PAGE TEXT:
Scenario 2: Organizational — Domain boundary mismatch between teams
What happened: The "order" bounded context was split between Team Alpha (order creation) and Team Bravo (fulfillment). Both teams independently implemented inventory reservation — Alpha with optimistic locking, Bravo with pessimistic locking. The conflict wasn't discovered until integration testing in week 14 of a 16-week timeline, requiring a 6-week redesign of the inventory domain model. Why plausible: Domain-Driven Design workshops defined bounded contexts on paper, but the actual code ownership didn't align. No cross-team code review process existed for shared domain objects. Consequence: 6-week schedule slip, team morale damage from rework, and the inventory service shipped with a compatibility shim that became permanent technical debt.
Risk Matrix
| # | Category | Scenario | Likelihood | Impact | Priority |
|---|---|---|---|---|---|
| 1 | Technical | Kafka consumer lag cascade | Medium | Catastrophic | P2 |
| 2 | Organizational | Domain boundary mismatch | High | Severe | P2 |
Deep Analysis — Risk 1: Kafka Consumer Lag Cascade
Leading Indicators:
- Consumer lag growth rate — Measure: max consumer lag across all partitions for order-processing group. Threshold: >10,000 messages or lag growing >500 msg/sec for 5 consecutive minutes. Where: Kafka monitoring dashboard (Burrow or equivalent). Lead time: 2-4 hours before DLQ overflow at projected rates.

RECORD SET:
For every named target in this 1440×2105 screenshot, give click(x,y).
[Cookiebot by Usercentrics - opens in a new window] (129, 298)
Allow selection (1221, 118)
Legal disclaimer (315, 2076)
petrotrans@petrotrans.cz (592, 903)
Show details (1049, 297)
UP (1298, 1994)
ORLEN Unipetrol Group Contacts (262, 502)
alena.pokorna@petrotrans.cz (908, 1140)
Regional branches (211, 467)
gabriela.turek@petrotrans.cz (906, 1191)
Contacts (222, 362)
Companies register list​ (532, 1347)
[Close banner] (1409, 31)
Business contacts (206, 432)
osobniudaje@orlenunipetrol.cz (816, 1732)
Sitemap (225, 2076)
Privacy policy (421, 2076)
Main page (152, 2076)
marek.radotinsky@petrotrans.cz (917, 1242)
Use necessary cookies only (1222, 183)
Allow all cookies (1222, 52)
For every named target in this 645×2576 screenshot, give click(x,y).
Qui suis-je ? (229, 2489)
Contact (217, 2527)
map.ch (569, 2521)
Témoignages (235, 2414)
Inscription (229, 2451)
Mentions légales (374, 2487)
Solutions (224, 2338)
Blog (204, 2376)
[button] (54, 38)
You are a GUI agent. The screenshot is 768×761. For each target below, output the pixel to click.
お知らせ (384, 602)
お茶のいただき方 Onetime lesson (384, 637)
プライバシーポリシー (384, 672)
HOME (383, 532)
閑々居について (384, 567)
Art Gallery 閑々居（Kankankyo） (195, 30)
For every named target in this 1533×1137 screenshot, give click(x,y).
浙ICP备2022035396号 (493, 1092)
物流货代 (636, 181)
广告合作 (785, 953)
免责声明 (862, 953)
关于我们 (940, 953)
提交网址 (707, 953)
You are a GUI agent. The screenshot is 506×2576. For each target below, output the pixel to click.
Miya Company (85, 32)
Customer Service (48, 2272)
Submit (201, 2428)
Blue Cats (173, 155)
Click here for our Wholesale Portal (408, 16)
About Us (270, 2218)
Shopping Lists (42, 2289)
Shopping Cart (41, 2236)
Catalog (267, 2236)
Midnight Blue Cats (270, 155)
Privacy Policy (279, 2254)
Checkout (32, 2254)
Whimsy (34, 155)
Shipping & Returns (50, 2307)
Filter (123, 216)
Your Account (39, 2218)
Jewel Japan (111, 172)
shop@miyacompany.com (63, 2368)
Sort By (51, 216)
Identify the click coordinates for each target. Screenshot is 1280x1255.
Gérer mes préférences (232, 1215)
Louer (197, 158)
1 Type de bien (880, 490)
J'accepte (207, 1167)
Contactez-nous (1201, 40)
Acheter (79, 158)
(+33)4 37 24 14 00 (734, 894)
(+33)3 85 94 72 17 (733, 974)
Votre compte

OBJECTIVES:
A) Render the records from the line containing "Shopping Lists (42, 2289)" through the last line of the records as a numbered list, both ends included and blank lines omitted.
B) Continue the risk analysis text from its last sentence.
The risk analysis text and the records are unrelated material.

EXPECTED OUTPUTS:
A)
1. Shopping Lists (42, 2289)
2. Shopping Cart (41, 2236)
3. Catalog (267, 2236)
4. Midnight Blue Cats (270, 155)
5. Privacy Policy (279, 2254)
6. Checkout (32, 2254)
7. Whimsy (34, 155)
8. Shipping & Returns (50, 2307)
9. Filter (123, 216)
10. Your Account (39, 2218)
11. Jewel Japan (111, 172)
12. shop@miyacompany.com (63, 2368)
13. Sort By (51, 216)
14. Identify the click coordinates for each target. Screenshot is 1280x1255.
15. Gérer mes préférences (232, 1215)
16. Louer (197, 158)
17. 1 Type de bien (880, 490)
18. J'accepte (207, 1167)
19. Contactez-nous (1201, 40)
20. Acheter (79, 158)
21. (+33)4 37 24 14 00 (734, 894)
22. (+33)3 85 94 72 17 (733, 974)
23. Votre compte

B)
- DLQ fill rate — Measure: dead letter queue size as percentage of allocated storage. Threshold: >30% capacity outside of known incident windows. Where: Kafka topic metrics + PagerDuty alert. Lead time: 1-2 hours before overflow.
Circuit Breaker:
- Trigger: Consumer lag exceeds 1 hour AND DLQ reaches 50% capacity during any traffic event exceeding 5x baseline.
- Fallback: Activate synchronous HTTP fallback path for order processing (already exists in monolith, needs a feature flag to route traffic). Accept the latency penalty (800ms vs 200ms) to guarantee zero order loss.
- Cost of delay: Each hour of delay at Black Friday volumes risks ~$30K in dropped orders. The fallback path adds 600ms latency but loses zero orders.
- Decision owner: On-call SRE lead with VP Engineering escalation.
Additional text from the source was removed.